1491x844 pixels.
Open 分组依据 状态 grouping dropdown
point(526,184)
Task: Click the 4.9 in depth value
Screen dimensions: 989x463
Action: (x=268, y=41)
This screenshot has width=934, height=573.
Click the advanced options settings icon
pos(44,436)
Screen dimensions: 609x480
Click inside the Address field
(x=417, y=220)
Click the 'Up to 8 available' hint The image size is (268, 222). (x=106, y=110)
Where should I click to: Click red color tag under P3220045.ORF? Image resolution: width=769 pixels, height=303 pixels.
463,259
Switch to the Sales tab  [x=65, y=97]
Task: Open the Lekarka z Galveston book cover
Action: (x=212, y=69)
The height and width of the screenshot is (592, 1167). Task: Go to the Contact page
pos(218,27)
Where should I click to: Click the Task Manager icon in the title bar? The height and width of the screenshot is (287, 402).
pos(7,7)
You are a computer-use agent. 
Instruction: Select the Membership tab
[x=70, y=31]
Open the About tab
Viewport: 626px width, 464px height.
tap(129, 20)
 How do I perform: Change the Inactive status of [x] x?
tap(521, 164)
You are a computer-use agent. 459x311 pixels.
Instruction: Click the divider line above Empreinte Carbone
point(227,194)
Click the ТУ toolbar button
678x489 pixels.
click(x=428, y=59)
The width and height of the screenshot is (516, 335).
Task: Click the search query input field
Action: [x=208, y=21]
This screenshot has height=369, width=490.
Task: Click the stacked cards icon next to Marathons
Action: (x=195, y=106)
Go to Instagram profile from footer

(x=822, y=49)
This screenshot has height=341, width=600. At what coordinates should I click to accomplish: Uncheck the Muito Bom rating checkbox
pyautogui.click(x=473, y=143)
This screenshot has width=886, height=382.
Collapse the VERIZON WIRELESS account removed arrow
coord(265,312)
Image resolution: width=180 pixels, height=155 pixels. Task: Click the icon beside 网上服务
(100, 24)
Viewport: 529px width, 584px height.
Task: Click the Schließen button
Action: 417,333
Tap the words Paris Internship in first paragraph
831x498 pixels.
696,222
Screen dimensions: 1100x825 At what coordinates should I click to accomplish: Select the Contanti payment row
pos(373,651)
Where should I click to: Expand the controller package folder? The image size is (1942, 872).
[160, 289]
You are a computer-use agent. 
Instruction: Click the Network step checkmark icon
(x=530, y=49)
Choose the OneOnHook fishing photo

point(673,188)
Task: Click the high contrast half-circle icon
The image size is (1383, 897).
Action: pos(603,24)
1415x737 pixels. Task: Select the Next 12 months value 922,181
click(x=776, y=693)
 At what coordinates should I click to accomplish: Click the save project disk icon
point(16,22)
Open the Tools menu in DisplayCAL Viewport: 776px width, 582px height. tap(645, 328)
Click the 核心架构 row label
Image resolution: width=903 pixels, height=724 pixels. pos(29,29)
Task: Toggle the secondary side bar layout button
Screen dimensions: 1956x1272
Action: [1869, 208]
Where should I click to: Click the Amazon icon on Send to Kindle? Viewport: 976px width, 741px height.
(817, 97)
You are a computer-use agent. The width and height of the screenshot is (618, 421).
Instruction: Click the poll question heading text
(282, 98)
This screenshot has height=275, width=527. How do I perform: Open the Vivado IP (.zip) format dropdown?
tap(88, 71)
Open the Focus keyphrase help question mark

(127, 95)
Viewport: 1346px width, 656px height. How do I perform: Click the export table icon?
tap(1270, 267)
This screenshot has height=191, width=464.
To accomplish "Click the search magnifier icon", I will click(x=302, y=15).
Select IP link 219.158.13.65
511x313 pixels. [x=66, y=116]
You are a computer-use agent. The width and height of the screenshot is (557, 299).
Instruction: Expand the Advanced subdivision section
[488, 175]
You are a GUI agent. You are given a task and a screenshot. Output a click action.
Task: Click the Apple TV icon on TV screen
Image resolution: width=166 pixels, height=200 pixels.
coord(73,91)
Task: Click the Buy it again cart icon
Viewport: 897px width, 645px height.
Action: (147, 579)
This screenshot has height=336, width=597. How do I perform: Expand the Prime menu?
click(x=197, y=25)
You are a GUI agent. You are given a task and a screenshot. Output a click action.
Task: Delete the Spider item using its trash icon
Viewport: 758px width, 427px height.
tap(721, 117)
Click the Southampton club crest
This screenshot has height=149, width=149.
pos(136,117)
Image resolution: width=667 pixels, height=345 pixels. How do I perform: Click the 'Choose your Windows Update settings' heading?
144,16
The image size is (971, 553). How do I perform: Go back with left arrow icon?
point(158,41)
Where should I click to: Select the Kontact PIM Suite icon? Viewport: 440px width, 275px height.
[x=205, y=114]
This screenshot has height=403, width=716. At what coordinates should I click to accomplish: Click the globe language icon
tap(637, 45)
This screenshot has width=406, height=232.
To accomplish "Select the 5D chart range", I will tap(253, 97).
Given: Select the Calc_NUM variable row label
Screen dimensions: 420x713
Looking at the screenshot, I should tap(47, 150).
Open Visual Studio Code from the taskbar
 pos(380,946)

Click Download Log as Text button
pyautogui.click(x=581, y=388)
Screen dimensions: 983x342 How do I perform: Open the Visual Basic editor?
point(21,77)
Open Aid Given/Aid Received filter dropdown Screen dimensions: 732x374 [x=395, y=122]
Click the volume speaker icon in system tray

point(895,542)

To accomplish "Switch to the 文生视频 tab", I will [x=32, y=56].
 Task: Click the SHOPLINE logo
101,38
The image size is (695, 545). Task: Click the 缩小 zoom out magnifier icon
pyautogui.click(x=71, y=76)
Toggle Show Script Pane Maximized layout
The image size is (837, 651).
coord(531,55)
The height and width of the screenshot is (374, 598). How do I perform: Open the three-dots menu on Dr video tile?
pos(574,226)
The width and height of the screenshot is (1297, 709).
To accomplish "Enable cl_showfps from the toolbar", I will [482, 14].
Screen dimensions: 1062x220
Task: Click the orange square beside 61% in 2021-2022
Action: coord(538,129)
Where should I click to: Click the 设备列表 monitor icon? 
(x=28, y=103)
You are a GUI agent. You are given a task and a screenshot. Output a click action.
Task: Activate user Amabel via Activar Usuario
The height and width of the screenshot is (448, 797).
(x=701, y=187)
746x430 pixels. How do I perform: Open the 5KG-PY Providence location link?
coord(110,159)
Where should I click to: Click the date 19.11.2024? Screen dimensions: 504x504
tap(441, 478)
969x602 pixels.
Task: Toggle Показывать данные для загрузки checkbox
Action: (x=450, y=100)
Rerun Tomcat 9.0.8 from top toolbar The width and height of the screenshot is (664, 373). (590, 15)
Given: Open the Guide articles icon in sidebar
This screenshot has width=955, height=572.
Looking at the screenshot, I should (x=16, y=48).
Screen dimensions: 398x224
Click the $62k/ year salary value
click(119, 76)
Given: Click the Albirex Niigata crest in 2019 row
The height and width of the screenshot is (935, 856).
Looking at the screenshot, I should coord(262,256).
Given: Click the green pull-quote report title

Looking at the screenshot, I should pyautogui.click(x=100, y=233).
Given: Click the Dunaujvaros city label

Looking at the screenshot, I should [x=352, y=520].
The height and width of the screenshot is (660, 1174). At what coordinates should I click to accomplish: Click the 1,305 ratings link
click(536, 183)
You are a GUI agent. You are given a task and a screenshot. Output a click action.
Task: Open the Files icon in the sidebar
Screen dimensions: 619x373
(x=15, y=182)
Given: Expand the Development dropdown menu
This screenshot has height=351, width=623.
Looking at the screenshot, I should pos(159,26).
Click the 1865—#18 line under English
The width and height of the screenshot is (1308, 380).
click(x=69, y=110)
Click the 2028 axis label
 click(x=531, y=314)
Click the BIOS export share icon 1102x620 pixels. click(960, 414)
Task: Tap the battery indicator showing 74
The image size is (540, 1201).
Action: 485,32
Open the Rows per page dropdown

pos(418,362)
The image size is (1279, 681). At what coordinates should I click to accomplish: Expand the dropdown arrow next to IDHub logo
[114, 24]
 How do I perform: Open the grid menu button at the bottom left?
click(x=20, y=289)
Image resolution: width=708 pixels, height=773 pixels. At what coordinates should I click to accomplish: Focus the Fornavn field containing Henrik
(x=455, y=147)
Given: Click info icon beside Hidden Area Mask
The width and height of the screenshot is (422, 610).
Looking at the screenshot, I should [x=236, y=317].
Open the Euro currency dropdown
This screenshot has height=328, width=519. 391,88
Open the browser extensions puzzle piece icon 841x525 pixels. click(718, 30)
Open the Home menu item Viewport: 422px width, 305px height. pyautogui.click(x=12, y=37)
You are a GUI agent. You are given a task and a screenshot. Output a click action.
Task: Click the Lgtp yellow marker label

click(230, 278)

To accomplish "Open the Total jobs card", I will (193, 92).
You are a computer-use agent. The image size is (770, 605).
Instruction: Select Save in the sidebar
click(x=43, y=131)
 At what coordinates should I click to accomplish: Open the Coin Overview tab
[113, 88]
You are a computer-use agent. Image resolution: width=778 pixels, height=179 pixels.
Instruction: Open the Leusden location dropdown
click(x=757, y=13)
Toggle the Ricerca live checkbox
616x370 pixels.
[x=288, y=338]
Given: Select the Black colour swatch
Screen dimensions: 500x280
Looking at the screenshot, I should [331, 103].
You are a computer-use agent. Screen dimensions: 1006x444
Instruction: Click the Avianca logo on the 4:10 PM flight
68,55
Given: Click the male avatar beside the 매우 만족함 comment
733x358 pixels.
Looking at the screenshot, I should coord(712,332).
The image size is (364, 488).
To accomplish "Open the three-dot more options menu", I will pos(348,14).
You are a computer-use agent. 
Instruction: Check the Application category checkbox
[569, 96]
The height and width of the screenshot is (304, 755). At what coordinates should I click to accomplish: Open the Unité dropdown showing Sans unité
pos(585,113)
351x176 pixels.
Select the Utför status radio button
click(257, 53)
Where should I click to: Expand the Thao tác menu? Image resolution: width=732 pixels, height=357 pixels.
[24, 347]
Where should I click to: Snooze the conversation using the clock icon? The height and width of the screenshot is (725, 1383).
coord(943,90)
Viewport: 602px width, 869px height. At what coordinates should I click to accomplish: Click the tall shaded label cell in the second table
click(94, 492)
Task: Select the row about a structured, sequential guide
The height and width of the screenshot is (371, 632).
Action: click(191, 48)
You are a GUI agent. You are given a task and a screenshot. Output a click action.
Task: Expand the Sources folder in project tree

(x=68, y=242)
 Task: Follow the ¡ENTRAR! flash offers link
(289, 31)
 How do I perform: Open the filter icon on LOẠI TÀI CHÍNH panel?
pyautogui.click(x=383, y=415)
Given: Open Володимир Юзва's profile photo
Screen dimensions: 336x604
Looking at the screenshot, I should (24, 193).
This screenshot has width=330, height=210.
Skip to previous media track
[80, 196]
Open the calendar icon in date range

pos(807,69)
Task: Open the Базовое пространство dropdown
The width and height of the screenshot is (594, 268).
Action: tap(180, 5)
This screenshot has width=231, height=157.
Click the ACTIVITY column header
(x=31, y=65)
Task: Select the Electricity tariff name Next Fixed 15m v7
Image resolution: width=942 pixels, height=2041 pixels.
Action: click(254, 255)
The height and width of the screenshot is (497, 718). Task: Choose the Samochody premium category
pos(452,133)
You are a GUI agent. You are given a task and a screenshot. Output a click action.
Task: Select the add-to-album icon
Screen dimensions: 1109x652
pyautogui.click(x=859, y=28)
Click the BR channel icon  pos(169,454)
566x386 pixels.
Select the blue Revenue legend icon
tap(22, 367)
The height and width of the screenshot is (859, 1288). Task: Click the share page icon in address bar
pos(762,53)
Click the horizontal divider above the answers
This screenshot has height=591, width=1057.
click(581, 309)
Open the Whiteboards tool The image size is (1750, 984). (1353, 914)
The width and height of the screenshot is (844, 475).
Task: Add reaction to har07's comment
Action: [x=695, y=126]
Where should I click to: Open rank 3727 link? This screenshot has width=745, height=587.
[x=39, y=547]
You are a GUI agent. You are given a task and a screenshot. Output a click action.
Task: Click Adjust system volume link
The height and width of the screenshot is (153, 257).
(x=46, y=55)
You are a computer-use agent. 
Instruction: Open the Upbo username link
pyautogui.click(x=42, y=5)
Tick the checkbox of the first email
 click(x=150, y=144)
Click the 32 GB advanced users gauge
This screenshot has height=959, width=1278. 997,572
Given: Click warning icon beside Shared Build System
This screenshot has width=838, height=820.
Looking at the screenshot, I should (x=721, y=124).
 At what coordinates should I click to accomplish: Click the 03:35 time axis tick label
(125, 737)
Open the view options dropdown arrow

________________________________________

[Written problem] Copy the lines above verbatim, starting at the line containing "Image resolution: width=180" and stopping after the line containing "will click(x=302, y=15).".

[Answer to this task]
Image resolution: width=180 pixels, height=155 pixels. Task: Click the icon beside 网上服务
(100, 24)
Viewport: 529px width, 584px height.
Task: Click the Schließen button
Action: 417,333
Tap the words Paris Internship in first paragraph
831x498 pixels.
696,222
Screen dimensions: 1100x825 At what coordinates should I click to accomplish: Select the Contanti payment row
pos(373,651)
Where should I click to: Expand the controller package folder? The image size is (1942, 872).
[160, 289]
You are a computer-use agent. 
Instruction: Click the Network step checkmark icon
(x=530, y=49)
Choose the OneOnHook fishing photo

point(673,188)
Task: Click the high contrast half-circle icon
The image size is (1383, 897).
Action: pos(603,24)
1415x737 pixels. Task: Select the Next 12 months value 922,181
click(x=776, y=693)
 At what coordinates should I click to accomplish: Click the save project disk icon
point(16,22)
Open the Tools menu in DisplayCAL Viewport: 776px width, 582px height. tap(645, 328)
Click the 核心架构 row label
Image resolution: width=903 pixels, height=724 pixels. pos(29,29)
Task: Toggle the secondary side bar layout button
Screen dimensions: 1956x1272
Action: [1869, 208]
Where should I click to: Click the Amazon icon on Send to Kindle? Viewport: 976px width, 741px height.
(817, 97)
You are a computer-use agent. The width and height of the screenshot is (618, 421).
Instruction: Click the poll question heading text
(282, 98)
This screenshot has height=275, width=527. How do I perform: Open the Vivado IP (.zip) format dropdown?
tap(88, 71)
Open the Focus keyphrase help question mark

(127, 95)
Viewport: 1346px width, 656px height. How do I perform: Click the export table icon?
tap(1270, 267)
This screenshot has height=191, width=464.
To accomplish "Click the search magnifier icon", I will click(x=302, y=15).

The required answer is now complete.